Collected data entries:
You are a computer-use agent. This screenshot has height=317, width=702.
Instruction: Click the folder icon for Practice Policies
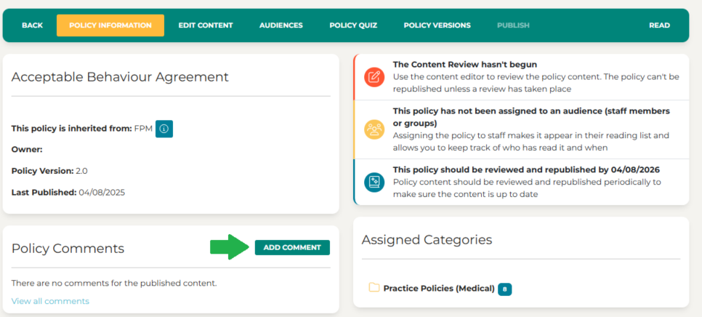[x=374, y=288]
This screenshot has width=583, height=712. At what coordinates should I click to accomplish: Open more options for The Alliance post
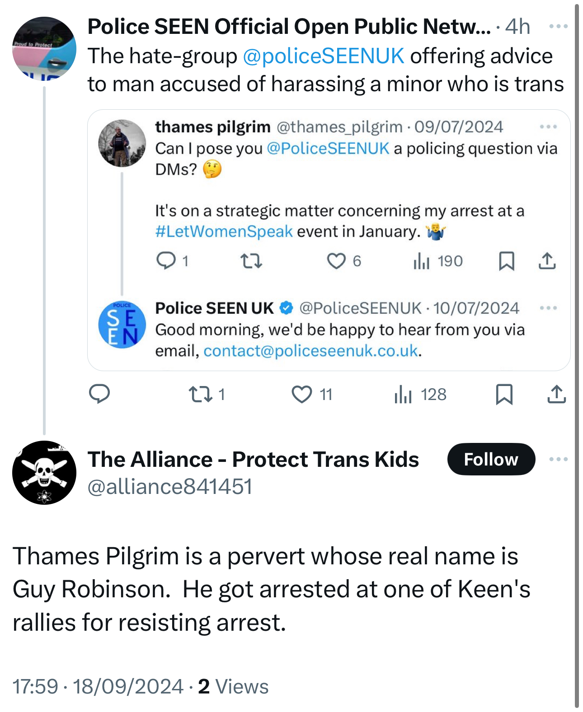click(x=558, y=459)
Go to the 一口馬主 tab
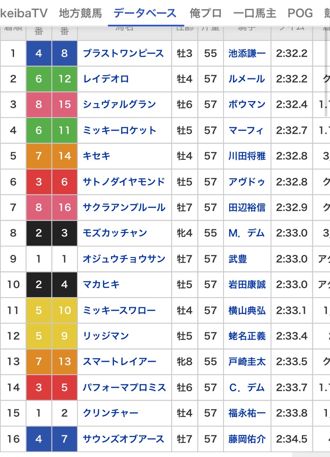Screen dimensions: 330x457 (255, 13)
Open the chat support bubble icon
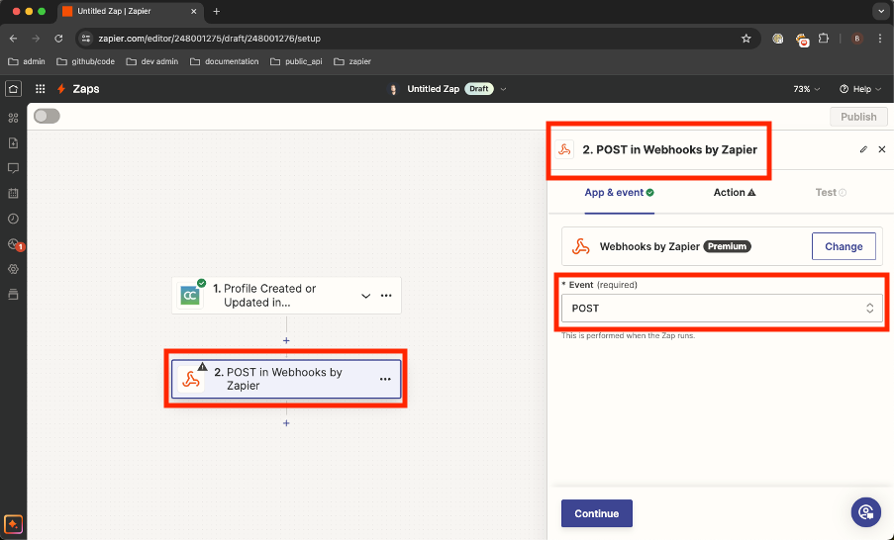This screenshot has width=895, height=540. [866, 511]
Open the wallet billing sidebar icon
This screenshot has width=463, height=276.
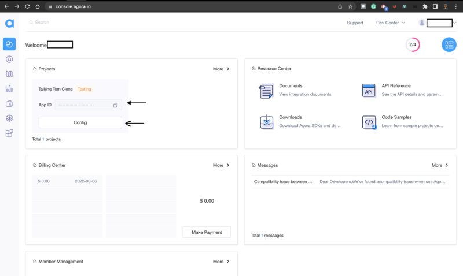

▶ [TASK STATEMENT] Retype every record as it stands. None of the pictures should appear.

▶ [SOLVED PROBLEM]
You are a computer-use agent. This screenshot has height=317, width=702.
Instruction: Click the folder icon for Practice Policies
[x=374, y=288]
This screenshot has width=583, height=712. At what coordinates should I click to accomplish: Open more options for The Alliance post
click(x=558, y=459)
Go to the 一口馬主 tab
Screen dimensions: 330x457 (255, 13)
Open the chat support bubble icon
This screenshot has width=895, height=540. [866, 511]
Open the wallet billing sidebar icon
This screenshot has width=463, height=276.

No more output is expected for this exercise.